This article was originally published on MongoDB. Thank you for supporting the partners who make SitePoint possible.

One of MongoDB’s key strengths has always been developer empowerment: by relying on a flexible schema architecture, MongoDB makes it easier and faster for applications to move through the development stages from proof-of-concept to production and iterate over update cycles as requirements evolve.

However, as applications mature and scale, they tend to reach a stable stage where frequent schema changes are no longer critical or must be rolled out in a more controlled fashion, to prevent undesirable data from being inserted into the database. These controls are especially important when multiple applications write into the same database, or when analytics processes rely on predefined data structures to be accurate and useful.

MongoDB 3.2 was the first release to introduce Document Validation, one of the features that developers and DBAs who are accustomed to relational databases kept demanding. As MongoDB’s CTO, Eliot Horowitz, highlighted in Document Validation and What Dynamic Schemas Means:

Along with the rest of the 3.2 “schema when you need it” features, document validation gives MongoDB a new, powerful way to keep data clean. These are definitely not the final set of tools we will provide, but is rather an important step in how MongoDB handles schema.

Announcing JSON Schema Validation Support

Building upon MongoDB 3.2’s Document Validation functionality, MongoDB 3.6 introduces a more powerful way of enforcing schemas in the database, with its support of JSON Schema Validation, a specification which is part of IETF’s emerging JSON Schema standard.

SHORT TASK A> Reproduce the whole MongoDB schema validation passage word for word.

RECORD EXTRACTS>
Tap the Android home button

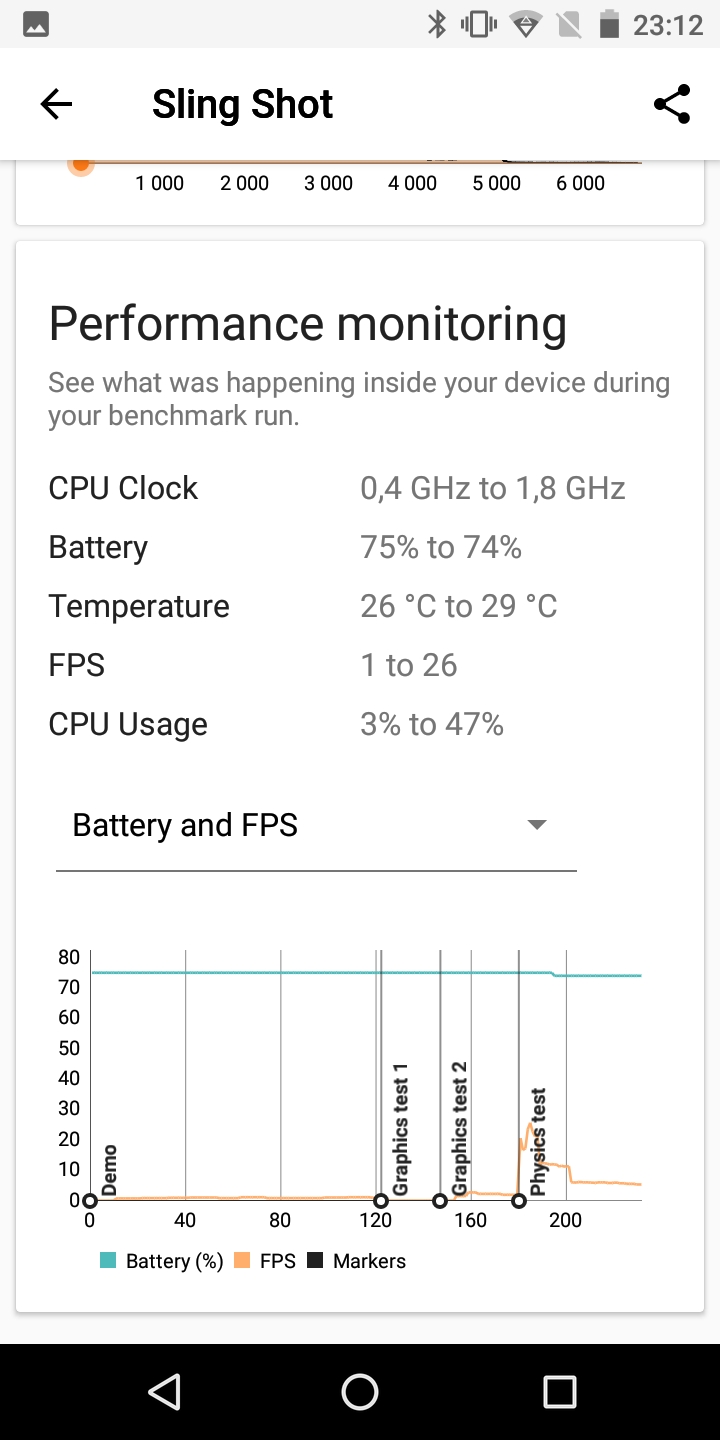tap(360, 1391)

---

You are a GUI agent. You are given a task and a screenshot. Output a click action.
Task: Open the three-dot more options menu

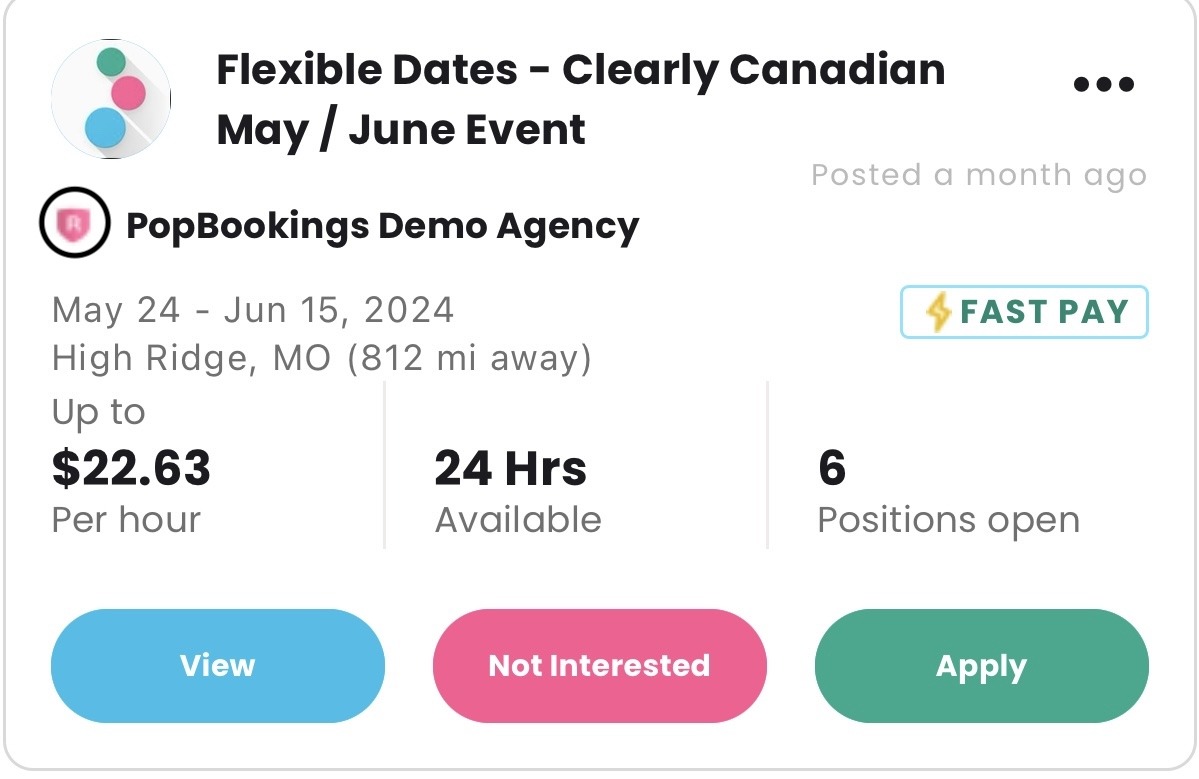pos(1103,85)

SHORT TASK B> Find every line in the records that contains the string "click", and copy each of those lines out.

FULL SOLUTION A>
This article was originally published on MongoDB. Thank you for supporting the partners who make SitePoint possible.

One of MongoDB’s key strengths has always been developer empowerment: by relying on a flexible schema architecture, MongoDB makes it easier and faster for applications to move through the development stages from proof-of-concept to production and iterate over update cycles as requirements evolve.

However, as applications mature and scale, they tend to reach a stable stage where frequent schema changes are no longer critical or must be rolled out in a more controlled fashion, to prevent undesirable data from being inserted into the database. These controls are especially important when multiple applications write into the same database, or when analytics processes rely on predefined data structures to be accurate and useful.

MongoDB 3.2 was the first release to introduce Document Validation, one of the features that developers and DBAs who are accustomed to relational databases kept demanding. As MongoDB’s CTO, Eliot Horowitz, highlighted in Document Validation and What Dynamic Schemas Means:

Along with the rest of the 3.2 “schema when you need it” features, document validation gives MongoDB a new, powerful way to keep data clean. These are definitely not the final set of tools we will provide, but is rather an important step in how MongoDB handles schema.

Announcing JSON Schema Validation Support

Building upon MongoDB 3.2’s Document Validation functionality, MongoDB 3.6 introduces a more powerful way of enforcing schemas in the database, with its support of JSON Schema Validation, a specification which is part of IETF’s emerging JSON Schema standard.

FULL SOLUTION B>
You are a GUI agent. You are given a task and a screenshot. Output a click action.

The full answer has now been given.